Start of Block

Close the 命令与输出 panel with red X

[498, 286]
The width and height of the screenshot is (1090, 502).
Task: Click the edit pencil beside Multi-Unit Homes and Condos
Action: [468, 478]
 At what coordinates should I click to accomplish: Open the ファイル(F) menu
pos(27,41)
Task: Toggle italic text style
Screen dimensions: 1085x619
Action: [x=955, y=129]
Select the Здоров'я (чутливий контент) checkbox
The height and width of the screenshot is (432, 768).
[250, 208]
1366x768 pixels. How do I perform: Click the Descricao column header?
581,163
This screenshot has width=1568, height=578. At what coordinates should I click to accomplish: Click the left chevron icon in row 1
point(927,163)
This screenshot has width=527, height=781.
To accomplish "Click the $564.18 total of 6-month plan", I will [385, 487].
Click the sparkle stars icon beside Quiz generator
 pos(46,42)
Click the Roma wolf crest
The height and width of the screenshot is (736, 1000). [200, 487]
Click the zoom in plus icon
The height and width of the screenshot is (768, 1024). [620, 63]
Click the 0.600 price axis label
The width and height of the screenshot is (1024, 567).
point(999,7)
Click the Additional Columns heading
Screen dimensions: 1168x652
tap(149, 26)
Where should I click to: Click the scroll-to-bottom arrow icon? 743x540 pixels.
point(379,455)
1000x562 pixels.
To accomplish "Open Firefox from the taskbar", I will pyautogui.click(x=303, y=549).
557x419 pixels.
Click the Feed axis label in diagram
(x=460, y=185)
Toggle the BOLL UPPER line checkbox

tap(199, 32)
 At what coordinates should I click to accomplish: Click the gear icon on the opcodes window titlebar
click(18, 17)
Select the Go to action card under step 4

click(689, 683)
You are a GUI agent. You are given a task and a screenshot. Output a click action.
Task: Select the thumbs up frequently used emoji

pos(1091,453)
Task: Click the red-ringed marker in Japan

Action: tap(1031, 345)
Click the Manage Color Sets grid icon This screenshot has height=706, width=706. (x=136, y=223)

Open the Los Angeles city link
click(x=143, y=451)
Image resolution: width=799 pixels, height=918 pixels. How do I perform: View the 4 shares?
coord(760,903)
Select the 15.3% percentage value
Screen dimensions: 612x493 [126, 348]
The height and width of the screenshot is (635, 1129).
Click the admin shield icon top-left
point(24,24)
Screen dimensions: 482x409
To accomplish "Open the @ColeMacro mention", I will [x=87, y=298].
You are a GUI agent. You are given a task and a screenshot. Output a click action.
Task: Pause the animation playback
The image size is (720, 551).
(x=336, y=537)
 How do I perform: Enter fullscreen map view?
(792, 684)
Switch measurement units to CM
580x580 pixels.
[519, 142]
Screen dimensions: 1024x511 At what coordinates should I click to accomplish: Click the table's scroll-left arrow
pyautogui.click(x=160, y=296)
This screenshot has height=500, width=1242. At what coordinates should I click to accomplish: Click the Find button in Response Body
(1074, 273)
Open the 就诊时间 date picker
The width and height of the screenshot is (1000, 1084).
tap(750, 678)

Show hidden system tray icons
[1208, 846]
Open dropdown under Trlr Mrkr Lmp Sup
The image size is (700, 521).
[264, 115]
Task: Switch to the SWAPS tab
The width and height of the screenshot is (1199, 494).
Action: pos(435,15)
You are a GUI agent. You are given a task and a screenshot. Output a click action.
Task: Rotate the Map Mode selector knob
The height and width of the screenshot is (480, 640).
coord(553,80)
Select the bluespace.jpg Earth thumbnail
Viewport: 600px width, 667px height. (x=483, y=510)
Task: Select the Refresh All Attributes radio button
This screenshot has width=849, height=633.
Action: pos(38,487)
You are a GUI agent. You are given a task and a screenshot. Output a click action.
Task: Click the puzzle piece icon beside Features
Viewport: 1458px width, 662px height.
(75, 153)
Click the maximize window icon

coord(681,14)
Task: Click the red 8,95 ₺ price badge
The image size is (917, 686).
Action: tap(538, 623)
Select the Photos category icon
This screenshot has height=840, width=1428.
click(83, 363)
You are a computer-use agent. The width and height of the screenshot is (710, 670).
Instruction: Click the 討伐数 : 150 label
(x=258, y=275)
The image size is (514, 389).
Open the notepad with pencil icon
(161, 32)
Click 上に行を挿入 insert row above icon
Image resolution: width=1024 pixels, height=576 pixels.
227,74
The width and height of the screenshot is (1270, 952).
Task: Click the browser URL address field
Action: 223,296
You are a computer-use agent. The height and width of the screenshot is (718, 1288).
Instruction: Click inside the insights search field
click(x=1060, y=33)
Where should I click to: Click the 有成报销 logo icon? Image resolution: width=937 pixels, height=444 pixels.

End of Block

Up to and including the line with "1000x562 pixels.", please return the records exactly, beginning from their first line.

Close the 命令与输出 panel with red X

[498, 286]
The width and height of the screenshot is (1090, 502).
Task: Click the edit pencil beside Multi-Unit Homes and Condos
Action: [468, 478]
 At what coordinates should I click to accomplish: Open the ファイル(F) menu
pos(27,41)
Task: Toggle italic text style
Screen dimensions: 1085x619
Action: [x=955, y=129]
Select the Здоров'я (чутливий контент) checkbox
The height and width of the screenshot is (432, 768).
[250, 208]
1366x768 pixels. How do I perform: Click the Descricao column header?
581,163
This screenshot has width=1568, height=578. At what coordinates should I click to accomplish: Click the left chevron icon in row 1
point(927,163)
This screenshot has width=527, height=781.
To accomplish "Click the $564.18 total of 6-month plan", I will [385, 487].
Click the sparkle stars icon beside Quiz generator
 pos(46,42)
Click the Roma wolf crest
The height and width of the screenshot is (736, 1000). [200, 487]
Click the zoom in plus icon
The height and width of the screenshot is (768, 1024). [620, 63]
Click the 0.600 price axis label
The width and height of the screenshot is (1024, 567).
point(999,7)
Click the Additional Columns heading
Screen dimensions: 1168x652
tap(149, 26)
Where should I click to: Click the scroll-to-bottom arrow icon? 743x540 pixels.
point(379,455)
1000x562 pixels.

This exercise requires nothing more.